Si Tsipras obtient assez de voix, il formera sans doute un gouvernement de coalition avec le PASOK et Potami, un nouveau parti « centriste » (bourgeois) qui, l’an passé, avait été systématiquement promu par les médias pour faire contrepoids à Syriza. Ceci dit, il n’est pas sûr que le PASOK obtienne des sièges au parlement. Si Syriza recueille moins de 20 % des voix, Tsipras pourrait devoir former une coalition avec Nouvelle Démocratie. Ce serait le baiser de la mort, pour Syriza. Dans tous les cas, on aura affaire à une coalition instable et un gouvernement de crise qui pourrait tomber assez vite.

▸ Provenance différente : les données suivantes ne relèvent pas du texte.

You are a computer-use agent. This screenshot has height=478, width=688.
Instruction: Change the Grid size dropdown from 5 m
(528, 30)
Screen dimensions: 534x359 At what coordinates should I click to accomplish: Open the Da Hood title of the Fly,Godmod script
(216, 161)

En France, le Parti de Gauche soutient Unité Populaire. C’est évidemment correct. Syriza va très vite dilapider son capital politique ; d’ores et déjà, les éléments les plus combatifs de la jeunesse et de la classe ouvrière se tournent vers Unité Populaire – ou vers les deux autres forces d’opposition de gauche : le KKE et Antarsya. Si ces trois forces s’unissaient sur un programme de rupture avec la troïka et les politiques d’austérité, elles réaliseraient sans doute un très bon score aux élections. Malheureusement, les directions de ces organisations y font obstacle. Mais c’est la ligne stratégique que défendent nos camarades grecs.

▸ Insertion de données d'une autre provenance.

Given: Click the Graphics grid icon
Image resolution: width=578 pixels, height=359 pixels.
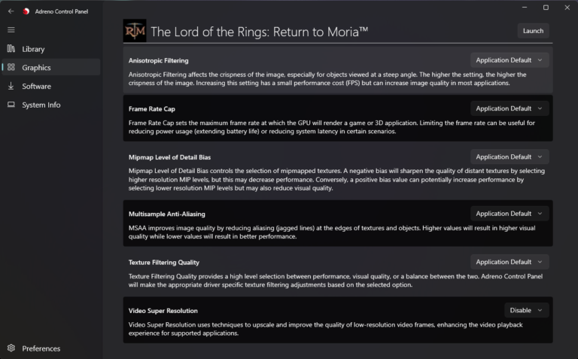Looking at the screenshot, I should click(11, 68).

La direction du PCF, elle, soutient toujours Syriza et Tsipras. C’est une erreur grossière qui prolonge toutes les autres erreurs de la direction du parti sur la Grèce. Les militants communistes doivent faire pression pour qu’elle soit rapidement corrigée, car elle revient à associer le PCF à la politique d’austérité drastique qui est menée en Grèce. [1]

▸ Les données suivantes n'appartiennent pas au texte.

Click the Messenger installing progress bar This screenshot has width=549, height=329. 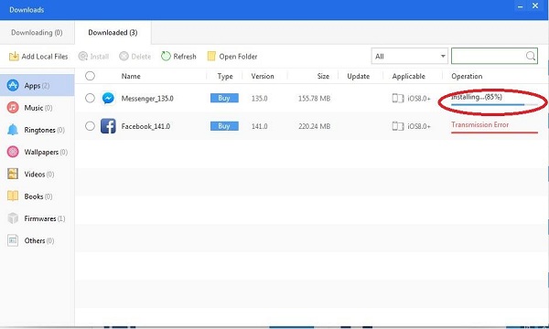pos(494,104)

Le programme d’Unité Populaire

Lafazanis, le dirigeant d’Unité Populaire, s’oppose à la capitulation de Tipras. C’est à mettre à son crédit. Mais le programme d’Unité Populaire n’offre pas d’alternative réelle. Il propose de rompre avec l’euro, mais la sortie de l’euro sur la base du capitalisme n’est pas une solution. Unité Populaire propose également de nationaliser les banques ainsi que les réseaux d’électricité, les ports et les télécommunications. C’est en effet indispensable. Mais pourquoi s’arrêter en si bon chemin ? Pourquoi ne pas nationaliser – et placer sous le contrôle démocratique des travailleurs – l’ensemble des grands leviers de l’économie grecque ? C’est la seule issue. Un retour à la drachme sur la base du capitalisme, même en développant le secteur public, provoquera de l’hyperinflation, une récession sévère et une chute des niveaux de vie.

Perspectives

En l’absence d’un parti et d’une direction révolutionnaires capables de mener rapidement les travailleurs au pouvoir, la crise du capitalisme grec peut se prolonger pendant des années, avec des flux et des reflux, de violentes oscillations électorales vers la gauche et vers la droite, jusqu’à ce qu’une solution finale soit trouvée – dans un sens révolutionnaire ou contre-révolutionnaire.

A un certain stade, les capitalistes grecs et européens exigeront la fin du « chaos » en Grèce. Ils diront : « il y a trop de grèves, trop de manifestations. Il faut de l’ordre ! » Si la gauche n’offre pas d’issue révolutionnaire, la bourgeoisie pourrait s’orienter vers un régime de type bonapartiste (dictatorial). Ceci dit, même un tel régime serait instable. Il ne réglerait rien et ne tiendrait sans doute pas longtemps. Cela ne ferait que préparer le terrain à de plus puissantes offensives de la classe ouvrière, comme on l’a vu en 1974, lorsque la dictature des colonels a été renversée par un mouvement révolutionnaire.

Dans l’immédiat, la polarisation de classe va s’intensifier. Le référendum du 5 juillet a montré le potentiel révolutionnaire du peuple grec. De nouvelles explosions sont inévitables. Le mouvement ouvrier français devra soutenir massivement la lutte du peuple grec pour en finir avec l’austérité. Il devra aussi en tirer pour lui-même toutes les leçons politiques, stratégiques et programmatiques.